* **CHALLENGE**
Render the entries as a Markdown table with the columns Row and Line, giving each line its own numbered row and leaving out blank lines. Begin at the line that contains "Image resolution: width=326" and stop after the line that contains "Click the Southampton".

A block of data
"""
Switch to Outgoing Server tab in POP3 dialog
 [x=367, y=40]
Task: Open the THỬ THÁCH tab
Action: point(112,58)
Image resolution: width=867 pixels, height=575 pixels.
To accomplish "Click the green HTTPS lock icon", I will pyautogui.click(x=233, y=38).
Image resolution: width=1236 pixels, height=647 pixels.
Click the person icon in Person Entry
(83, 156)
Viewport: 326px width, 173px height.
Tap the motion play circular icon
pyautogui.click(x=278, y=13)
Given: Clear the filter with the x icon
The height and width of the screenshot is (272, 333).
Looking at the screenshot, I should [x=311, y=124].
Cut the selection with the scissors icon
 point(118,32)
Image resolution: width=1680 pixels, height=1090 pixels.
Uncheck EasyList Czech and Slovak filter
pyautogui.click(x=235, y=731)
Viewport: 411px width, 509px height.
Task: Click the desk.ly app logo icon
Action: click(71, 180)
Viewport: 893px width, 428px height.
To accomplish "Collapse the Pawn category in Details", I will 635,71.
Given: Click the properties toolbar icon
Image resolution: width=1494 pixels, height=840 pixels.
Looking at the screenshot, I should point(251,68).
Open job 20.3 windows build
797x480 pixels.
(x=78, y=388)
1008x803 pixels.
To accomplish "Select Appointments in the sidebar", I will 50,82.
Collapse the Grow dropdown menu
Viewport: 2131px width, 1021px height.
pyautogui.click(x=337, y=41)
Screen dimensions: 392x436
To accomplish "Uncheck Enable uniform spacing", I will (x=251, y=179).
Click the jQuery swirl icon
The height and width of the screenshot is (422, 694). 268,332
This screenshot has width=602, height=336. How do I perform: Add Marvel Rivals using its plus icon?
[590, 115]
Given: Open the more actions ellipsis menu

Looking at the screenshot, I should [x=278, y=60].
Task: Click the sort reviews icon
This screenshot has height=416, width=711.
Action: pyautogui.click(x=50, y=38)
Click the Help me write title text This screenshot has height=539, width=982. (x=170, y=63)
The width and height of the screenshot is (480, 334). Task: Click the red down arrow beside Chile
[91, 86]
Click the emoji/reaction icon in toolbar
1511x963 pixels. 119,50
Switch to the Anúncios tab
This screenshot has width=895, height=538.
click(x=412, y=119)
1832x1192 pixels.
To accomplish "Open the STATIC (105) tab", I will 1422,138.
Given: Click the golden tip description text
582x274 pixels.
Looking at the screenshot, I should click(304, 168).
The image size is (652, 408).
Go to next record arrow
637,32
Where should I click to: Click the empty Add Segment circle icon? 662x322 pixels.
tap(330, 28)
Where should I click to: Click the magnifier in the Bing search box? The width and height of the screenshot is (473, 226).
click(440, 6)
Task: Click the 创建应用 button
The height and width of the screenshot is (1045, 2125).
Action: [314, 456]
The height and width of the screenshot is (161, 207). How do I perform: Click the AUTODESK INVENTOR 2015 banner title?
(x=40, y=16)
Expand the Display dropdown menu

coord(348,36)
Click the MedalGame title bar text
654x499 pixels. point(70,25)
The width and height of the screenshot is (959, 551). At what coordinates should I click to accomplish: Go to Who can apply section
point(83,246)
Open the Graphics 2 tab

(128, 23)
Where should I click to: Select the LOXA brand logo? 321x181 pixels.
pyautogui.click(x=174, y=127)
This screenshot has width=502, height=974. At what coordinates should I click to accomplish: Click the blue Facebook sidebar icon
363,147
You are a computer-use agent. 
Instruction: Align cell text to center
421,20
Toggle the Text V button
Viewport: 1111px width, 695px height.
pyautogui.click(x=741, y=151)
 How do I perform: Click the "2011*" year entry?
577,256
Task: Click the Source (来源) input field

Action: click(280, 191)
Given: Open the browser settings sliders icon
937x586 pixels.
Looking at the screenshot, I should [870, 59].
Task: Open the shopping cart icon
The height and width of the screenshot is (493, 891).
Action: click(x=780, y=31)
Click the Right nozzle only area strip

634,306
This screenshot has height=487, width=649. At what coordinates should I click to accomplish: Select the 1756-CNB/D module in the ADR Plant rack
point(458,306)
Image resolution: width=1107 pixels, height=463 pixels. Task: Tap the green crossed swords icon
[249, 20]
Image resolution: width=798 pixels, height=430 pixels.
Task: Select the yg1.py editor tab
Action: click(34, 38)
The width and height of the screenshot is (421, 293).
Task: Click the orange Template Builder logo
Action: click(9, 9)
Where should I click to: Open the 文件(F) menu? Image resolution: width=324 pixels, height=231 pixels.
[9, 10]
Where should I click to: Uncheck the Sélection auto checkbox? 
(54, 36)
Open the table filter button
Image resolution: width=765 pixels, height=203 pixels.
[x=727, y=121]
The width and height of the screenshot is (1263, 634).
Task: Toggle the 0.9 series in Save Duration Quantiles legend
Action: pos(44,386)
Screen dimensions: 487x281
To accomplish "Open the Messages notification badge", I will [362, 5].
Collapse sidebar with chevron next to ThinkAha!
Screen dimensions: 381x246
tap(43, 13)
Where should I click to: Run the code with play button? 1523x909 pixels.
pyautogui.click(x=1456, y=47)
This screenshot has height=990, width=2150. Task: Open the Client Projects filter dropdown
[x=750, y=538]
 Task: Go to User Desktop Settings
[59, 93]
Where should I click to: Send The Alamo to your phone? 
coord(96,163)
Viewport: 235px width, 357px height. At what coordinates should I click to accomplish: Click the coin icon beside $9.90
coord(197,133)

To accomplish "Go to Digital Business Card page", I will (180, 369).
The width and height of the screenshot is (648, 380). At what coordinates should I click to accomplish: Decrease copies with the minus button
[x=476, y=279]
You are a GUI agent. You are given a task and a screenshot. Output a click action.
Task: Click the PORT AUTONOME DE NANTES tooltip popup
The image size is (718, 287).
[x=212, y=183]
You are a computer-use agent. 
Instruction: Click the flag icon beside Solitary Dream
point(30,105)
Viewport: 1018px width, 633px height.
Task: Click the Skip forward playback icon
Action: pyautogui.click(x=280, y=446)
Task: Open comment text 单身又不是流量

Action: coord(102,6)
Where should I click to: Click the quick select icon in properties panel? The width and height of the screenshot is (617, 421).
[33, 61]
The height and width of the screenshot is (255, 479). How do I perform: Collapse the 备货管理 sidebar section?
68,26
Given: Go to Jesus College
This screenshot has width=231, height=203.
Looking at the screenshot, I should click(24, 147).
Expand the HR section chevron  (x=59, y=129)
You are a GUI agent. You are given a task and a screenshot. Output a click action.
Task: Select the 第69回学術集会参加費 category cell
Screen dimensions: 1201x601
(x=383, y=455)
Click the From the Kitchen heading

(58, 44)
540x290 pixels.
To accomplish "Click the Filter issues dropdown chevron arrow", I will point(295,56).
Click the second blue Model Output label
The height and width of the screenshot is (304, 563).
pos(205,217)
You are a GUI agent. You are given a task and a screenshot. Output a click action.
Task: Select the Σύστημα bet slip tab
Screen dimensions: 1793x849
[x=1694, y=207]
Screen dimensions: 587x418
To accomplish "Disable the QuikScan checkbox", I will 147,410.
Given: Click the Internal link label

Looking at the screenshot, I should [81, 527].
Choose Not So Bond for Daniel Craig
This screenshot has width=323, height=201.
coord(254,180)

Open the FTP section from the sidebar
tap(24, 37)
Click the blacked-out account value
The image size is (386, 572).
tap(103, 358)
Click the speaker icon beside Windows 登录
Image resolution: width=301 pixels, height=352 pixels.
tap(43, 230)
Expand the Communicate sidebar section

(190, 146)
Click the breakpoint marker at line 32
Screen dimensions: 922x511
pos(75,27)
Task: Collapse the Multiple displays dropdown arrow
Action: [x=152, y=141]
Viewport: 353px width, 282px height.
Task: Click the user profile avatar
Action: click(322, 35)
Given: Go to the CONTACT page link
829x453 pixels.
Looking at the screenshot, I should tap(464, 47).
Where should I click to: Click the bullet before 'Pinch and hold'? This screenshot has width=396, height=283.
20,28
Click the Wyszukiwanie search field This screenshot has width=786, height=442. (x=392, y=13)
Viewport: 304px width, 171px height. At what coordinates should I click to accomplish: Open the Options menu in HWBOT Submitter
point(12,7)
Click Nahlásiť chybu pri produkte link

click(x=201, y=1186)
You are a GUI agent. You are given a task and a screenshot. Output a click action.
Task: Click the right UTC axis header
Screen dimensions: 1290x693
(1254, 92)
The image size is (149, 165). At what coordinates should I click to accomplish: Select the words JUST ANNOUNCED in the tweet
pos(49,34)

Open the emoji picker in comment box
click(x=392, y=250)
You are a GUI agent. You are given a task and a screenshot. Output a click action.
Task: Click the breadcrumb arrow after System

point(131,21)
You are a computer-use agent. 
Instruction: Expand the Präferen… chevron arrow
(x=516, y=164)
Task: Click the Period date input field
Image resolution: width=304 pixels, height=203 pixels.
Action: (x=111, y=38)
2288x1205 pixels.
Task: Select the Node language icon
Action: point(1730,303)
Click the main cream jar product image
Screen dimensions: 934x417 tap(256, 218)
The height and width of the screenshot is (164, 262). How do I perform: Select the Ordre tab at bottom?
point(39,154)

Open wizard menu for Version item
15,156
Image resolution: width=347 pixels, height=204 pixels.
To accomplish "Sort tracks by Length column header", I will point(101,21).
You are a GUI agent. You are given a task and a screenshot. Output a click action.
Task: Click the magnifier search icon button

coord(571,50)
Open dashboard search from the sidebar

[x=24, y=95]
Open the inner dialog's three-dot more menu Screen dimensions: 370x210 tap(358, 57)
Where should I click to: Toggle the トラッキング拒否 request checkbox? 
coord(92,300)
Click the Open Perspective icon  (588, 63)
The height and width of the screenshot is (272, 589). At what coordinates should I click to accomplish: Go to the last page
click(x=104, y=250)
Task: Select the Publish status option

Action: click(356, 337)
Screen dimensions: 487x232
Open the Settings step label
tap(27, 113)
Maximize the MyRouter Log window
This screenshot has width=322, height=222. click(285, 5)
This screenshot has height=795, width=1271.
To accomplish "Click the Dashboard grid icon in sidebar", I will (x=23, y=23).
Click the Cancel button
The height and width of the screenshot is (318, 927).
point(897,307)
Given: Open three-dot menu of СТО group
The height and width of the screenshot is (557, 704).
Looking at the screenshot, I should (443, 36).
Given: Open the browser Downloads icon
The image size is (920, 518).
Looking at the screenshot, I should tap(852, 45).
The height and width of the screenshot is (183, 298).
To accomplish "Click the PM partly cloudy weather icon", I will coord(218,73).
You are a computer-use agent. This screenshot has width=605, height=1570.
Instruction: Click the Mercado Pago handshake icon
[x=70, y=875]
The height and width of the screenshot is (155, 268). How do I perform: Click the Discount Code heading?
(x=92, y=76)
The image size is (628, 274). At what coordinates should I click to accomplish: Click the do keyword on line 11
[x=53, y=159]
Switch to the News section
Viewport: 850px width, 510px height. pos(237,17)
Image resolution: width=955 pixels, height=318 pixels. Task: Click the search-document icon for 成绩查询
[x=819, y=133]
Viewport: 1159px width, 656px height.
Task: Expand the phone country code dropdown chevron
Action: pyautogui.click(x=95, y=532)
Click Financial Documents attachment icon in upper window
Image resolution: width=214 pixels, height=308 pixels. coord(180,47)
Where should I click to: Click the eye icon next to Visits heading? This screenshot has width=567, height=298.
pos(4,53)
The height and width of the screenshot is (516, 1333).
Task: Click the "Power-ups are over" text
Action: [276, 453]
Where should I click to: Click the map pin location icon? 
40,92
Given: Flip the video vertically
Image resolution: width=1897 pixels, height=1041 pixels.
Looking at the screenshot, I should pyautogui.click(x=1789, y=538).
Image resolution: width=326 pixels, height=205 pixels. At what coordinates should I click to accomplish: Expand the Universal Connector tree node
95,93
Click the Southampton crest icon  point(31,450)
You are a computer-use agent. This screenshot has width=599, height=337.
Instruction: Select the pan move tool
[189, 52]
"""
* **CORRECT RESULT**
| Row | Line |
|---|---|
| 1 | Image resolution: width=326 pixels, height=205 pixels. At what coordinates should I click to accomplish: Expand the Universal Connector tree node |
| 2 | 95,93 |
| 3 | Click the Southampton crest icon  point(31,450) |